▶ _EXERCISE GOAL_: Could you transcribe exactly the lines from the one containing "Screen dimensions: 1145x613" through the end of the listing below, both included, but none of the pictures?

***** MATERIALS PROVIDED

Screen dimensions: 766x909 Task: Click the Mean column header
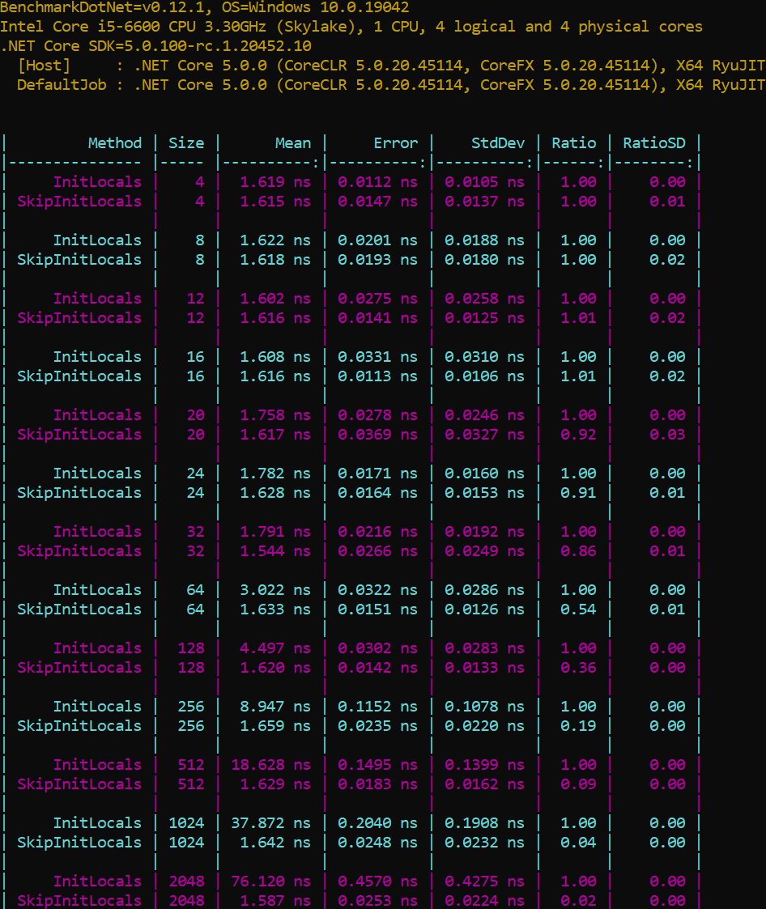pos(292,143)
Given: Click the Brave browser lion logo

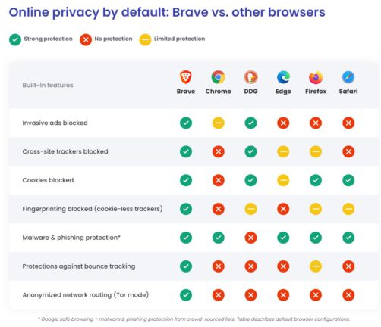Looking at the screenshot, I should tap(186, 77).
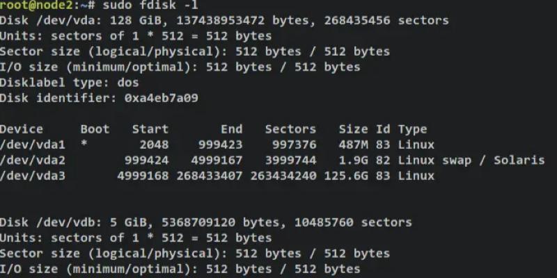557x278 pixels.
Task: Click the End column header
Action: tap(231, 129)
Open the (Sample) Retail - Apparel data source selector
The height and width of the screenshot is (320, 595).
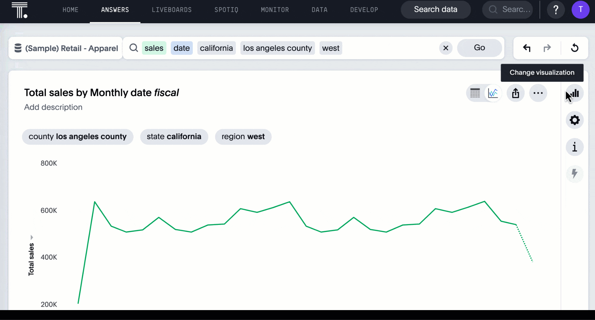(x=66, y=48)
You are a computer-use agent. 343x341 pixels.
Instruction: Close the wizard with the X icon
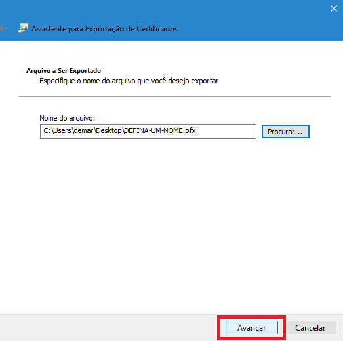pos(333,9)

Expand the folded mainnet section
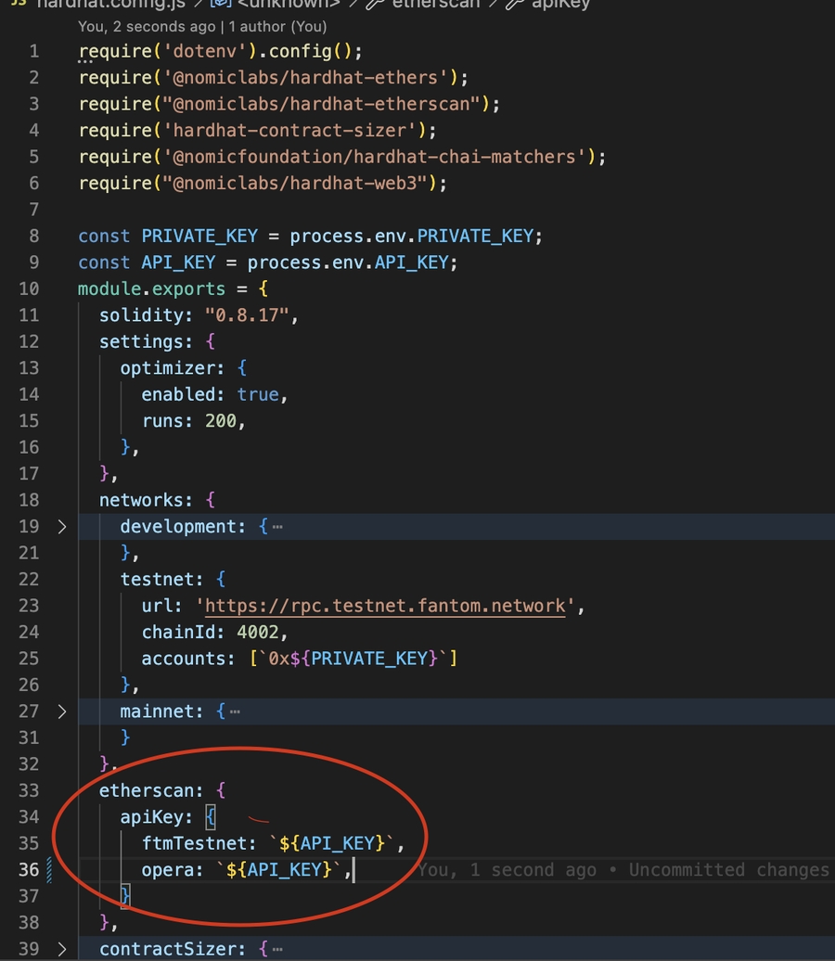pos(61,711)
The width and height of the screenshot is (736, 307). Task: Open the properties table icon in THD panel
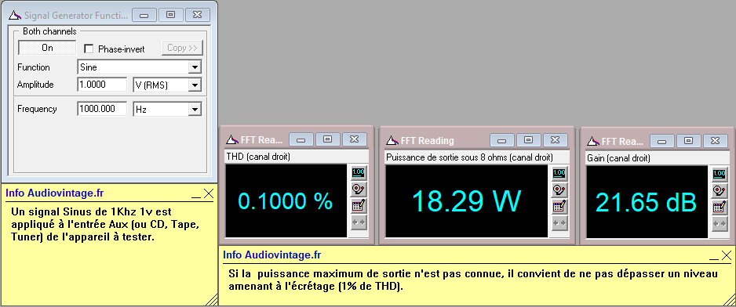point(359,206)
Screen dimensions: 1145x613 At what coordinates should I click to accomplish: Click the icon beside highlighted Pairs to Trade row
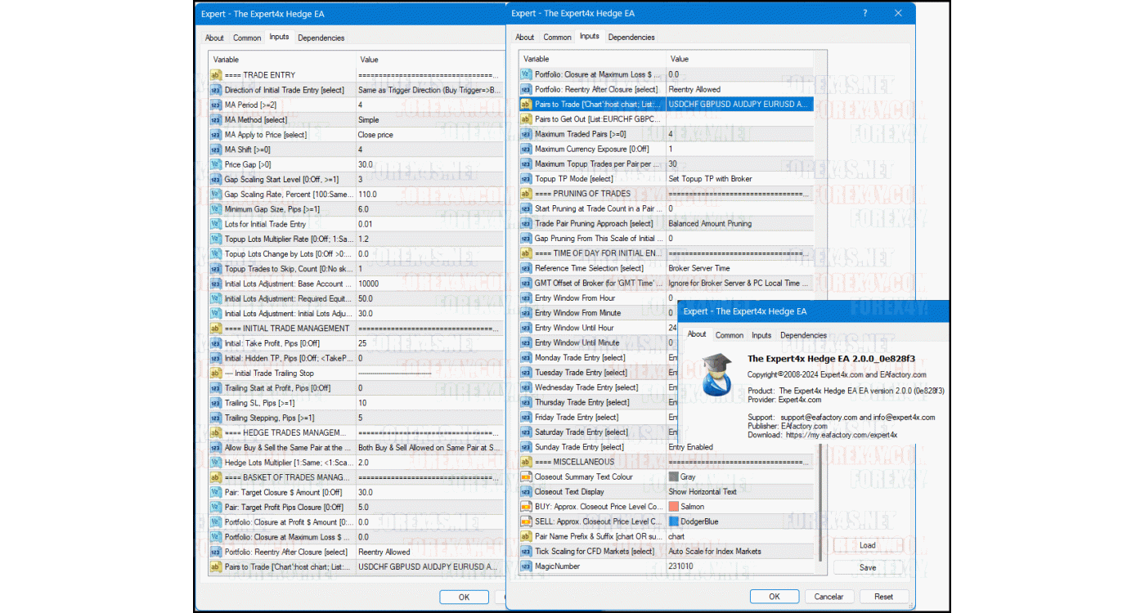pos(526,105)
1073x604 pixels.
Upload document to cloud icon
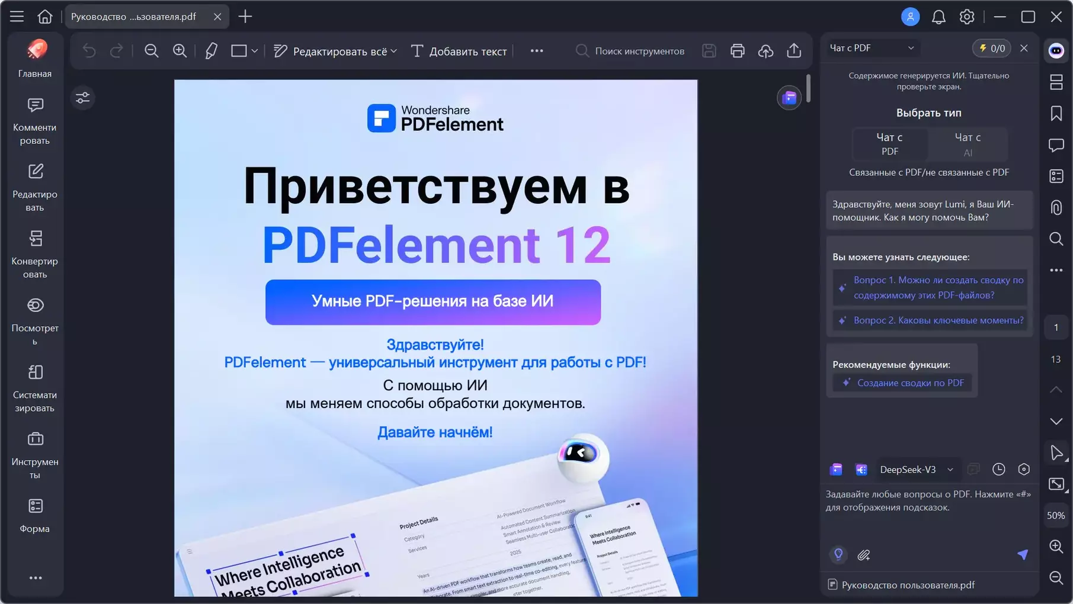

**********

▶ _EXPECTED ANSWER_:
Screen dimensions: 1145x613 At what coordinates should I click to accomplish: Click the icon beside highlighted Pairs to Trade row
pos(526,105)
1073x604 pixels.
Upload document to cloud icon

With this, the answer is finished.